Helena Chagas, n’Os Divergentes, toca na questão essencial para que se perceba o perigo da escalada de pressões das forças policiais, em várias partes do país, praticamente encostando na parede os governos estaduais para exigir vantagens em suas remunerações.
Não é o “primeiro capítulo”, pois antes já conseguira impor aos governos estaduais uma política de encobrimento dos abusos cometido por parte das forças policiais onde, 99% das vezes, a culpa das mortes fica na conta dos mortos.
Agora, porém, os grupos que se acostumaram a “tocar o terror” nas periferias e favelas parece disposto a usar o mesmo método em cidades inteiras, para cobrar ao Estado recompensa em dinheiro.
Mesmo depois de tudo o que ocorreu, um deputado bolsonarista diz que será recebido pelo Exército – que assumiu parte da segurança pública em Fortaleza, “para negociar”.
É óbvio que não pode haver negociação sem a volta da disciplina e do funcionamento normal.
Mas o que temos, diz bem Helena, é um presidente da República que, diante dos disparos de PMs encapuzados, defende “o excludente de ilicitude para os militares que, neste conflito, matassem alguém”. (Fernando Brito, jornalista)
Estado Policial
Helena Chagas, n’Os Divergentes
Pode-se apontar a família Gomes como chegada a certos destemperos, e até se considerar exagerado o ato do senador Cid Gomes de subir numa retroescavadeira e invadir o batalhão de PMs amotinados.

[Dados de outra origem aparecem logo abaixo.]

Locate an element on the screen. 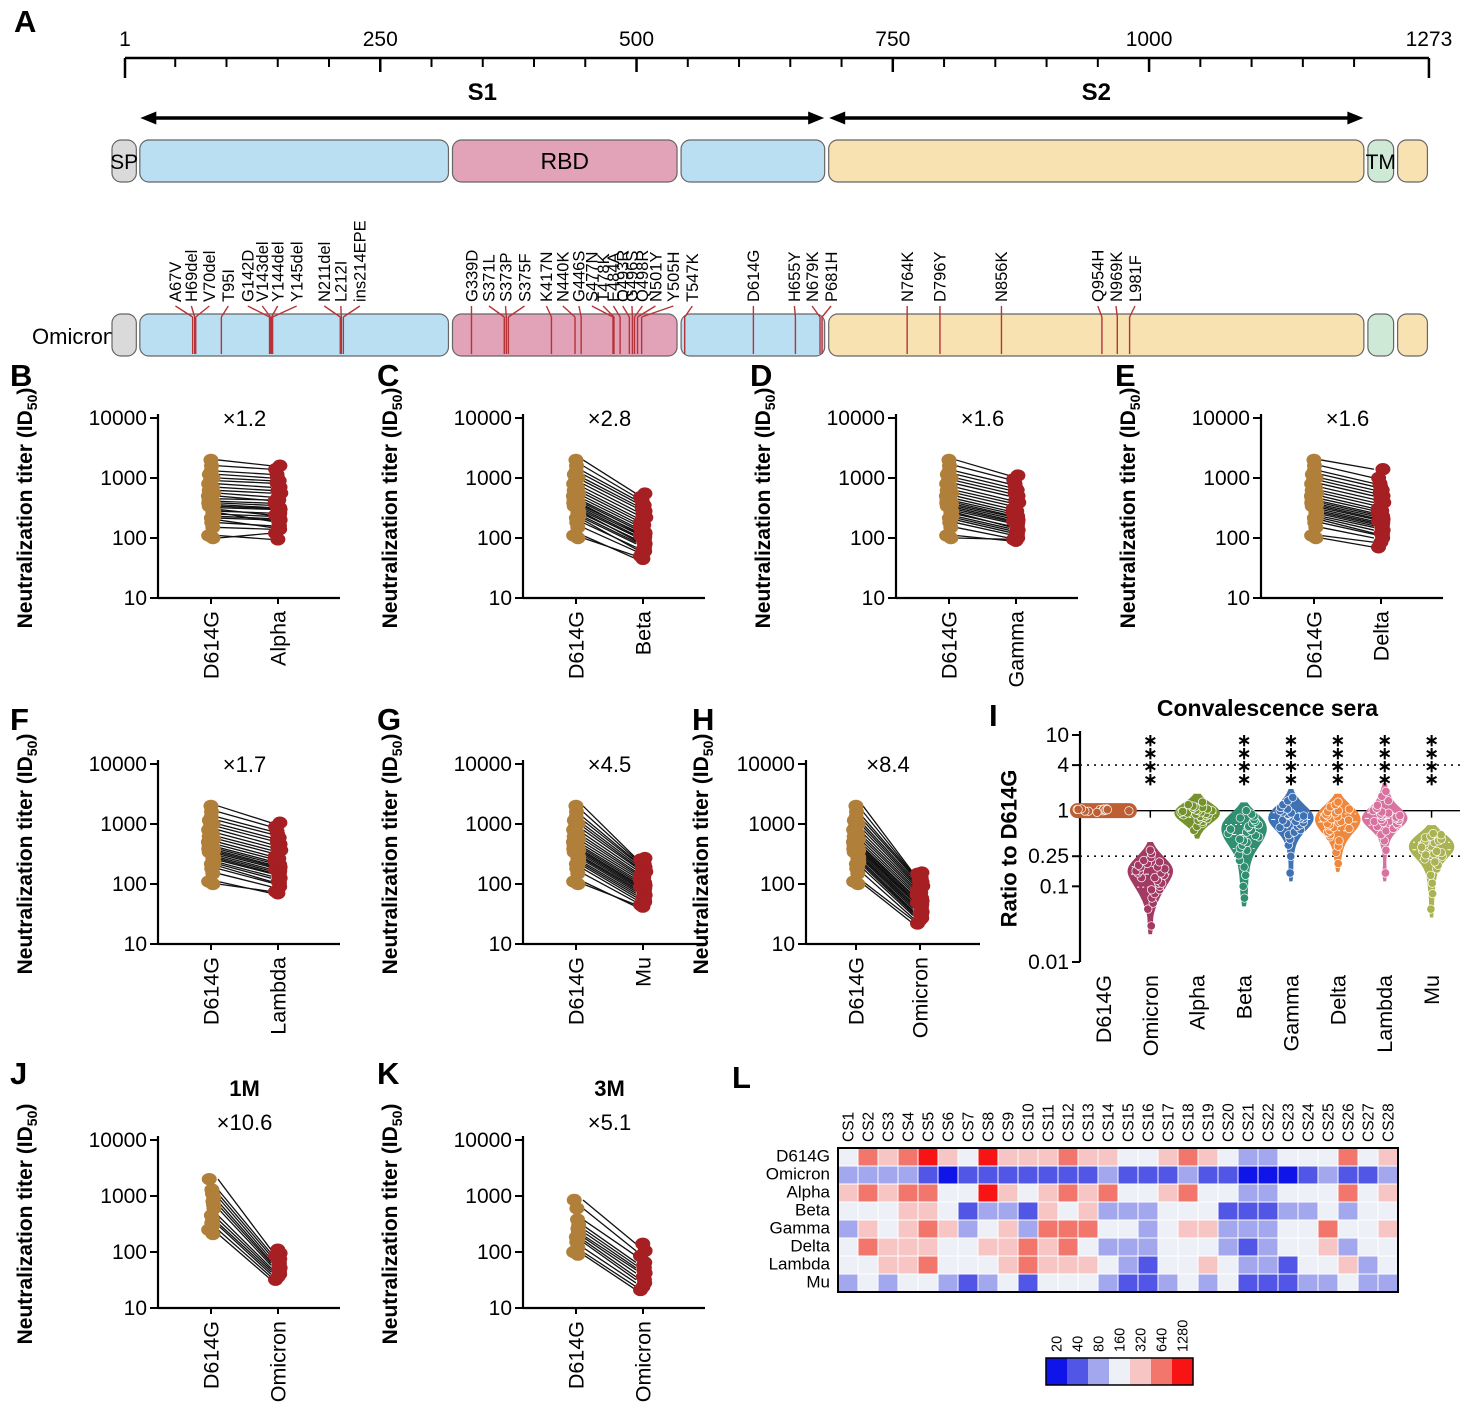 The image size is (1473, 1411). svg-text: S371L is located at coordinates (490, 278).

Mas seu irmão, Ciro Gomes, está coberto de razão ao responsabilizar o governo Bolsonaro pelo estado de coisas que levou um bando de policiais mascarados a disparar tiros a esmo. A bala que hoje está alojada no pulmão do senador poderia tê-lo matado – a ele ou a qualquer das pessoas ali presentes. O que se destaca no episódio é a autoconfiança dos participantes de uma greve ilegal, agindo como se o país não tivesse nem governo nem Constituição.
O que se ressalta, acima de tudo, é a incapacidade dos poderes constituídos de fazer cumprir a lei e a mensagem dúbia que é passada pelo próprio presidente da República. Jair Bolsonaro assinou o decreto de garantia da lei e da ordem e mandou o Exército para o Ceará, mas ao mesmo tempo defendeu o excludente de ilicitude para os militares que, neste conflito, matassem alguém.
Faltou pouco para Bolsonaro defender sua aplicação aos PMs que atiraram em Cid Gomes, caso ele tivesse morrido. E ainda disse que “aquele cara lá” (o baleado) não agiu corretamente. Se agiu ou não agiu corretamente, nada justifica que tenha sido atacado a balas por PMs mascarados.
O episódio, que pode se estender a outros estados, mostra que o país começa a entrar perigosamente naquele ponto em que se transforma em Estado policial. Enaltecidos pelo poder federal, ganhando a cada dia mais favores e benesses, os militares abriram o caminho da supervalorização para as forças de segurança. PMs se sentem fortalecidos por Bolsonaro para fazer greves e encarar a briga com os governadores dos estados – aqueles que, em tese, deveriam ser seus comandantes.
A banalização do uso de armas – por militares e civis – é outro ingrediente perigoso introduzido pelo atual governo. E as primeiras escaramuças do Carnaval – normalmente uma festa pacífica – começam a mostrar isso.
Os movimentos das PMs que se alastram pelo país não são mais uma questão orçamentária e salarial. Trata-se agora de um problema institucional, a exigir a intervenção do Legislativo e do Judiciário.